Check the appropriate box below if the Form 8-K filing is intended to simultaneously satisfy the filing obligation of the registrant under any of the following provisions:

 

o            Written communications pursuant to Rule 425 under the Securities Act (17 CFR 230.425)

 

o            Soliciting material pursuant to Rule 14a-12 under the Exchange Act (17 CFR 240.14a-12)

 

o            Pre-commencement communications pursuant to Rule 14d-2(b) under the Exchange Act (17 CFR 240.14d-2(b))

 

o            Pre-commencement communications pursuant to Rule 13e-4(c) under the Exchange Act (17 CFR 240.13e-4(c))

 

 

 



 

Item 8.01  Other Events.

 

On May 22, 2015, Two Harbors Investment Corp. (the “Company”) filed a new prospectus supplement with the Securities and Exchange Commission (the “SEC”) relating to the offer and sale of shares of common stock not yet sold under the Company’s existing 20,000,000 share at-the-market equity offering program (the “ATM Program”).

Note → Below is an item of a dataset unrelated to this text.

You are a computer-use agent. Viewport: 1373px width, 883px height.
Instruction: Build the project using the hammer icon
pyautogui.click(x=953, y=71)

The new prospectus supplement was filed as a result of the Company’s filing with the SEC on May 15, 2015 of a new shelf registration statement on Form S-3 (File No. 333-204216), which replaced the Company’s previously filed shelf registration statement.

 

On May 22, 2015, the Company also entered into that certain Amendment No. 1 to Equity Distribution Agreement (the “Amendment”) with JMP Securities LLC and Keefe, Bruyette & Woods, Inc. (collectively, the “Placement Agents”), which provides, among other matters, that any offers and sales of shares of the Company’s common stock under the existing ATM Program shall be made pursuant to the new prospectus supplement. As of the date of the Amendment, 12,414,131 shares of the Company’s common stock remain available for offer and sale from time to time pursuant to the ATM Program.

 

The foregoing description of the Amendment does not purport to be complete and is subject to and qualified in its entirety by reference to the Amendment, a copy of which is filed as Exhibit 1.1 hereto and is incorporated herein by reference.

 

Item 9.01              Financial Statements and Exhibits.

 

(d) Exhibits

 

Exhibit No.

 

Description

 

 

 

1.1

 

Amendment No. 1 to Equity Distribution Agreement, dated May 22, 2015, by and among the Company and the Placement Agents. *

 

 

 

5. 1

 

Legal Opinion of Stinson Leonard Street LLP (including consent of such firm).*

 

 

 

23.1

 

Consent of Stinson Leonard Street LLP (included in Exhibit 5.1).*

 


*          Filed herewith.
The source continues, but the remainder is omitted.